Nationally, trailer parks as a subject represent one of the last vestiges of tolerated political incorrectness. For example, there is the famous insult made by the Democratic strategist James Carville. Commenting on Paula Jones, who had accused Bill Clinton of sexual harassment, saying: “Drag a hundred-dollar bill through a trailer park, you never know what you’ll find,” Carville’s insult implies the “trailer trash” slur that succinctly encapsulates the national contempt for a specific housing form, and those who call it home. Embodied in the slur are fundamental cultural assumptions that people who inhabit trailer parks are simple-minded, drunken, promiscuous, lawless, casually spawning broods of offspring, and indifferent to the very behaviors that label them as trailer trash. Trailer park residents are so conscious of having a stained identity, that they often attempt to disguise their address in the wider community.
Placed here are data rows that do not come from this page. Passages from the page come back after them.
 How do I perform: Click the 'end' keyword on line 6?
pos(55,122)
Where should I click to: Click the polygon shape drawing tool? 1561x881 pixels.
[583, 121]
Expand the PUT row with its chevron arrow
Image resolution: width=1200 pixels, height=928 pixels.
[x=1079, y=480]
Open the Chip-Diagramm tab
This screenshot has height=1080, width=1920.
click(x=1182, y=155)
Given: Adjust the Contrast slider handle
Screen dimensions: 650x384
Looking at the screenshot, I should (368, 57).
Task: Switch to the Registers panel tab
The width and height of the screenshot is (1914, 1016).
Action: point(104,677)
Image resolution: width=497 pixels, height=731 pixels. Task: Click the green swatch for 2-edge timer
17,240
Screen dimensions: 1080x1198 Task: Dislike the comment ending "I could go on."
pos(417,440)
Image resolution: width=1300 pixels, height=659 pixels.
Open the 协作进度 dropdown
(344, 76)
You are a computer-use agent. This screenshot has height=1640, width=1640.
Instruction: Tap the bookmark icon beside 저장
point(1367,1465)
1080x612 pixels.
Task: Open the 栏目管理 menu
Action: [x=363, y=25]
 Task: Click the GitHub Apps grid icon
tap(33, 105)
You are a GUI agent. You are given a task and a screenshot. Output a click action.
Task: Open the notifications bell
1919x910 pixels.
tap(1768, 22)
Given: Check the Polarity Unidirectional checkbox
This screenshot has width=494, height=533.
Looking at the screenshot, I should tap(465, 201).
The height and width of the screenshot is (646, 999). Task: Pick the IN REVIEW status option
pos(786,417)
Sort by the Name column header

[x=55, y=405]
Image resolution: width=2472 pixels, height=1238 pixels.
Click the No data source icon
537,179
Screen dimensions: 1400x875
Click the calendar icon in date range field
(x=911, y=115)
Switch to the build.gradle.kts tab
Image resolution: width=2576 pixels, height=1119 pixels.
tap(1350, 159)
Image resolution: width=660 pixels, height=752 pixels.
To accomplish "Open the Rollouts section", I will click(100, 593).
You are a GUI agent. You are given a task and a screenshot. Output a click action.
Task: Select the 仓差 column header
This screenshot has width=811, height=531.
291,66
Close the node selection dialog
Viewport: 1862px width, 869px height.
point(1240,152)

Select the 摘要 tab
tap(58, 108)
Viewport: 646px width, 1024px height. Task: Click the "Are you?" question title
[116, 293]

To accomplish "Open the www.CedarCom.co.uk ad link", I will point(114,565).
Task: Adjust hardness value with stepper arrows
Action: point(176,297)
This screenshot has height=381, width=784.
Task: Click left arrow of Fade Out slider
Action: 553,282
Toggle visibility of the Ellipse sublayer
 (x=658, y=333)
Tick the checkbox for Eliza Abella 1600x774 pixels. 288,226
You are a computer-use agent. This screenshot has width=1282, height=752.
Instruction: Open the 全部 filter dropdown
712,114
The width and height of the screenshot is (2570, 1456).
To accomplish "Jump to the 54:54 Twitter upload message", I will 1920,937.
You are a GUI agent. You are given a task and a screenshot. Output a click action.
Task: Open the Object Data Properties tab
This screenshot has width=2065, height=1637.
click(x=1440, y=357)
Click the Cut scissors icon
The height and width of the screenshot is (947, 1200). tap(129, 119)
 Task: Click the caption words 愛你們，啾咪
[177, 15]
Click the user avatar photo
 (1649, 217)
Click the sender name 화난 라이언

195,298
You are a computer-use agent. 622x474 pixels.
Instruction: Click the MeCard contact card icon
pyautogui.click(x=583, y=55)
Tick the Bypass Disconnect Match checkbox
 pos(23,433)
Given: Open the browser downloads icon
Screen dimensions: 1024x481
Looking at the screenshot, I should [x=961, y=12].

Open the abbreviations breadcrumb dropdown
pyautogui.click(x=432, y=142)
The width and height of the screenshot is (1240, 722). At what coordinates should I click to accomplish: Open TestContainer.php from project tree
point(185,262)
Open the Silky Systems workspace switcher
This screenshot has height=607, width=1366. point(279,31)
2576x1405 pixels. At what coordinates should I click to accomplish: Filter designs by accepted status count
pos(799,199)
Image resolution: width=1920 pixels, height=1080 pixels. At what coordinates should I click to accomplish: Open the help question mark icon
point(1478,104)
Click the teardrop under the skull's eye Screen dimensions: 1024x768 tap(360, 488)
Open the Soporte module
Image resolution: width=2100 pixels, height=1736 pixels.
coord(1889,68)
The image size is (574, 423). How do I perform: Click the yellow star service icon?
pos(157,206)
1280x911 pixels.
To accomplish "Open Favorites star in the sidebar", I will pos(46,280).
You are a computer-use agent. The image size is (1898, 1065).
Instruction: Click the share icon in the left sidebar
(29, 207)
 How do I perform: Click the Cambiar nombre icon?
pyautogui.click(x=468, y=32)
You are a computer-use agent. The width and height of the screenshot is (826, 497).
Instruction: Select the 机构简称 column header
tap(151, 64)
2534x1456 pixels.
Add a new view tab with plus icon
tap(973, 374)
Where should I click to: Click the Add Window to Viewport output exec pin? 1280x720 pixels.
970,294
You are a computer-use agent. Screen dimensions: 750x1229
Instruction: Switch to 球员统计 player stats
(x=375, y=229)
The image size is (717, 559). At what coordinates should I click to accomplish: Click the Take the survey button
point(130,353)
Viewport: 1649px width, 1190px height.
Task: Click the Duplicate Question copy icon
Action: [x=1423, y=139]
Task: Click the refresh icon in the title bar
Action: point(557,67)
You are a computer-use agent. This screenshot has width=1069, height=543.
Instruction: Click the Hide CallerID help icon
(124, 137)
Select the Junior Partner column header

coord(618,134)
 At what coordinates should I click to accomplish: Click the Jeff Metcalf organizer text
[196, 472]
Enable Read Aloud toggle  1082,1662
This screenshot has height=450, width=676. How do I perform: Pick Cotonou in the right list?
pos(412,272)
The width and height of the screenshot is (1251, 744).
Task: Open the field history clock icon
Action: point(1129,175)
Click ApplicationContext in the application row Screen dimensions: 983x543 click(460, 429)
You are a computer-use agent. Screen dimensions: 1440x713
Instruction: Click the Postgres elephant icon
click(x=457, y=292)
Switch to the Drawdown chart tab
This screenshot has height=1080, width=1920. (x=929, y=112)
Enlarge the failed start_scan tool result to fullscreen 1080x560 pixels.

Anthropologists consider a slur like trailer trash, toxic —a harmful and pernicious brand that stigmatizes an entire category of people so as to marginalize them from mainstream society. The trailer-trash slur is thus a stigma capable of undermining a working-poor rural trailer-park family’s identity or self-worth, which includes satisfaction with their hard-won life, their sense of accomplishment as homeowners, and the understanding of their place in the small-town where they live.
Salamon and MacTavish uncovered little evidence in their year-long ethnographic field studies for stereotypical trailer trash behavior in the study, land-lease trailer parks. The populations studied took pride in themselves as homeowners, believing homeownership raised them above the poorest of the poor and the bottom of the local status hierarchy. The trailer trash slur is more likely to identify rental parks where residents rent both trailer and site and have no vested interest in protecting property or identity. An important take-away from the book that the authors found is that the whites in the Illinois park along with the whites living in the New Mexico and North Carolina parks all reported hearing the slur used against them. However, neither African Americans nor Hispanics spoke of being identified by the slur. For this reason, the authors argue the trailer trash slur has become a variant of the white trash slur.